--- Information given ---

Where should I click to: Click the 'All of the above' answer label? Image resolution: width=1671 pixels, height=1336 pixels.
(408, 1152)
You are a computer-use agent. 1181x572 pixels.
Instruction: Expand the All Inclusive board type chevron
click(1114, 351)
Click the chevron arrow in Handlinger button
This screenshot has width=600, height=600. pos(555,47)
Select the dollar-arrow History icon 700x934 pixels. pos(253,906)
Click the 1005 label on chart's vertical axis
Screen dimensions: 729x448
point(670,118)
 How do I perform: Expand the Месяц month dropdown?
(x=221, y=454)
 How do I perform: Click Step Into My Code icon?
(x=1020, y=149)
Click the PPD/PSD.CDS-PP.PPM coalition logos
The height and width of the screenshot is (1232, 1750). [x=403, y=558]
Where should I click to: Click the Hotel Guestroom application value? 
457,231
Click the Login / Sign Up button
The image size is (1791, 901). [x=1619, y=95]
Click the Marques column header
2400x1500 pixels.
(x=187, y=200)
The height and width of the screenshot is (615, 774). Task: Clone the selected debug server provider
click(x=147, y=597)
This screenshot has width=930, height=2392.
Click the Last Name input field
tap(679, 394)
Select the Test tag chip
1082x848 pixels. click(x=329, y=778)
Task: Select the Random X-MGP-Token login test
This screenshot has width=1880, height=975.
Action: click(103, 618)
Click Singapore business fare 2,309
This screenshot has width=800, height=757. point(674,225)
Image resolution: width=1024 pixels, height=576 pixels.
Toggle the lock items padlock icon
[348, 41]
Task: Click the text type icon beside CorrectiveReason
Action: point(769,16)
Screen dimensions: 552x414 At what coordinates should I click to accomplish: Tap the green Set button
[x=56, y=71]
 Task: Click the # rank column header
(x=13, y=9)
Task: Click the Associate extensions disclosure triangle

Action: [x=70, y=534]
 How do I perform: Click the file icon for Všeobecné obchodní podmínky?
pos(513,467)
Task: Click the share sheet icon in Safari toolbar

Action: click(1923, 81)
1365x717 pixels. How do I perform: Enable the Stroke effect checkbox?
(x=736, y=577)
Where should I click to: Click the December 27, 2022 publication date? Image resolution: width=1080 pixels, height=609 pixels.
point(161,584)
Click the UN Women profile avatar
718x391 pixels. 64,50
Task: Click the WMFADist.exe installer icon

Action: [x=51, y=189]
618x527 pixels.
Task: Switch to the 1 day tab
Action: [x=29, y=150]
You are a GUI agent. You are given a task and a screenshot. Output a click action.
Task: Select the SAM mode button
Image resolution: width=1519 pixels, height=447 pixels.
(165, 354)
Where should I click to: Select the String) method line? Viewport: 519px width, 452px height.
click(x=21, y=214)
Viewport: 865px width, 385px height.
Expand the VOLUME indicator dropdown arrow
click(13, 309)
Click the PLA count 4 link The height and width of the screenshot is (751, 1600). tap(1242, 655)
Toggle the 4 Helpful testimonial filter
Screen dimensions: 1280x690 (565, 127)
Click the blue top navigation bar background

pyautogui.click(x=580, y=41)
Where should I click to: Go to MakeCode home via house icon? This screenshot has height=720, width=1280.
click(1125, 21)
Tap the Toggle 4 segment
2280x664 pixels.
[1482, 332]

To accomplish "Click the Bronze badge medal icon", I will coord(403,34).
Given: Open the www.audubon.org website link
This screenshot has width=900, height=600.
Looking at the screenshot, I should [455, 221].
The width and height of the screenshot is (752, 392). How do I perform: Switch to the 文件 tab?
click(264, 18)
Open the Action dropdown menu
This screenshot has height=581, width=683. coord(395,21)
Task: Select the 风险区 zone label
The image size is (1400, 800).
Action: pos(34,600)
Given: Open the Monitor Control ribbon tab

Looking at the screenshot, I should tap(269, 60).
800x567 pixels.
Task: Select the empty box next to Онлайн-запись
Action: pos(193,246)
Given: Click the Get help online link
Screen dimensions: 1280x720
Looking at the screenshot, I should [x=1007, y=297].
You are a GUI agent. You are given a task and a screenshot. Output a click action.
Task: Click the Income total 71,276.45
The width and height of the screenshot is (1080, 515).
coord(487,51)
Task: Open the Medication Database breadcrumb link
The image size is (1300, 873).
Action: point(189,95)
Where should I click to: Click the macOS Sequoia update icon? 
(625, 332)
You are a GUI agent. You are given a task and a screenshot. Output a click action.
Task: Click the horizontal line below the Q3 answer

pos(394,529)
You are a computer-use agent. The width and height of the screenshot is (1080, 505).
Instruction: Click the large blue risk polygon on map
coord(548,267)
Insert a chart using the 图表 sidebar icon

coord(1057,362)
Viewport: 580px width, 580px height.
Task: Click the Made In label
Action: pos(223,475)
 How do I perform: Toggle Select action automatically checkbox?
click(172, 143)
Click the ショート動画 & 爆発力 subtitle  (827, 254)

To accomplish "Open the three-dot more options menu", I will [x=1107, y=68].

---

▸ **Task prompt**: Please set down all of the data above again, matching it exactly.

▸ **Response area**:
Where should I click to: Click the 'All of the above' answer label? Image resolution: width=1671 pixels, height=1336 pixels.
(408, 1152)
You are a computer-use agent. 1181x572 pixels.
Instruction: Expand the All Inclusive board type chevron
click(1114, 351)
Click the chevron arrow in Handlinger button
This screenshot has width=600, height=600. pos(555,47)
Select the dollar-arrow History icon 700x934 pixels. pos(253,906)
Click the 1005 label on chart's vertical axis
Screen dimensions: 729x448
point(670,118)
 How do I perform: Expand the Месяц month dropdown?
(x=221, y=454)
 How do I perform: Click Step Into My Code icon?
(x=1020, y=149)
Click the PPD/PSD.CDS-PP.PPM coalition logos
The height and width of the screenshot is (1232, 1750). [x=403, y=558]
Where should I click to: Click the Hotel Guestroom application value? 
457,231
Click the Login / Sign Up button
The image size is (1791, 901). [x=1619, y=95]
Click the Marques column header
2400x1500 pixels.
(x=187, y=200)
The height and width of the screenshot is (615, 774). Task: Clone the selected debug server provider
click(x=147, y=597)
This screenshot has width=930, height=2392.
Click the Last Name input field
tap(679, 394)
Select the Test tag chip
1082x848 pixels. click(x=329, y=778)
Task: Select the Random X-MGP-Token login test
This screenshot has width=1880, height=975.
Action: click(103, 618)
Click Singapore business fare 2,309
This screenshot has width=800, height=757. point(674,225)
Image resolution: width=1024 pixels, height=576 pixels.
Toggle the lock items padlock icon
[348, 41]
Task: Click the text type icon beside CorrectiveReason
Action: point(769,16)
Screen dimensions: 552x414 At what coordinates should I click to accomplish: Tap the green Set button
[x=56, y=71]
 Task: Click the # rank column header
(x=13, y=9)
Task: Click the Associate extensions disclosure triangle

Action: [x=70, y=534]
 How do I perform: Click the file icon for Všeobecné obchodní podmínky?
pos(513,467)
Task: Click the share sheet icon in Safari toolbar

Action: click(1923, 81)
1365x717 pixels. How do I perform: Enable the Stroke effect checkbox?
(x=736, y=577)
Where should I click to: Click the December 27, 2022 publication date? Image resolution: width=1080 pixels, height=609 pixels.
point(161,584)
Click the UN Women profile avatar
718x391 pixels. 64,50
Task: Click the WMFADist.exe installer icon

Action: [x=51, y=189]
618x527 pixels.
Task: Switch to the 1 day tab
Action: [x=29, y=150]
You are a GUI agent. You are given a task and a screenshot. Output a click action.
Task: Select the SAM mode button
Image resolution: width=1519 pixels, height=447 pixels.
(165, 354)
Where should I click to: Select the String) method line? Viewport: 519px width, 452px height.
click(x=21, y=214)
Viewport: 865px width, 385px height.
Expand the VOLUME indicator dropdown arrow
click(13, 309)
Click the PLA count 4 link The height and width of the screenshot is (751, 1600). tap(1242, 655)
Toggle the 4 Helpful testimonial filter
Screen dimensions: 1280x690 (565, 127)
Click the blue top navigation bar background

pyautogui.click(x=580, y=41)
Where should I click to: Go to MakeCode home via house icon? This screenshot has height=720, width=1280.
click(1125, 21)
Tap the Toggle 4 segment
2280x664 pixels.
[1482, 332]

To accomplish "Click the Bronze badge medal icon", I will coord(403,34).
Given: Open the www.audubon.org website link
This screenshot has width=900, height=600.
Looking at the screenshot, I should [455, 221].
The width and height of the screenshot is (752, 392). How do I perform: Switch to the 文件 tab?
click(264, 18)
Open the Action dropdown menu
This screenshot has height=581, width=683. coord(395,21)
Task: Select the 风险区 zone label
The image size is (1400, 800).
Action: pos(34,600)
Given: Open the Monitor Control ribbon tab

Looking at the screenshot, I should tap(269, 60).
800x567 pixels.
Task: Select the empty box next to Онлайн-запись
Action: pos(193,246)
Given: Click the Get help online link
Screen dimensions: 1280x720
Looking at the screenshot, I should [x=1007, y=297].
You are a GUI agent. You are given a task and a screenshot. Output a click action.
Task: Click the Income total 71,276.45
The width and height of the screenshot is (1080, 515).
coord(487,51)
Task: Open the Medication Database breadcrumb link
The image size is (1300, 873).
Action: point(189,95)
Where should I click to: Click the macOS Sequoia update icon? 
(625, 332)
You are a GUI agent. You are given a task and a screenshot. Output a click action.
Task: Click the horizontal line below the Q3 answer

pos(394,529)
You are a computer-use agent. The width and height of the screenshot is (1080, 505).
Instruction: Click the large blue risk polygon on map
coord(548,267)
Insert a chart using the 图表 sidebar icon

coord(1057,362)
Viewport: 580px width, 580px height.
Task: Click the Made In label
Action: pos(223,475)
 How do I perform: Toggle Select action automatically checkbox?
click(172, 143)
Click the ショート動画 & 爆発力 subtitle  (827, 254)

To accomplish "Open the three-dot more options menu", I will [x=1107, y=68].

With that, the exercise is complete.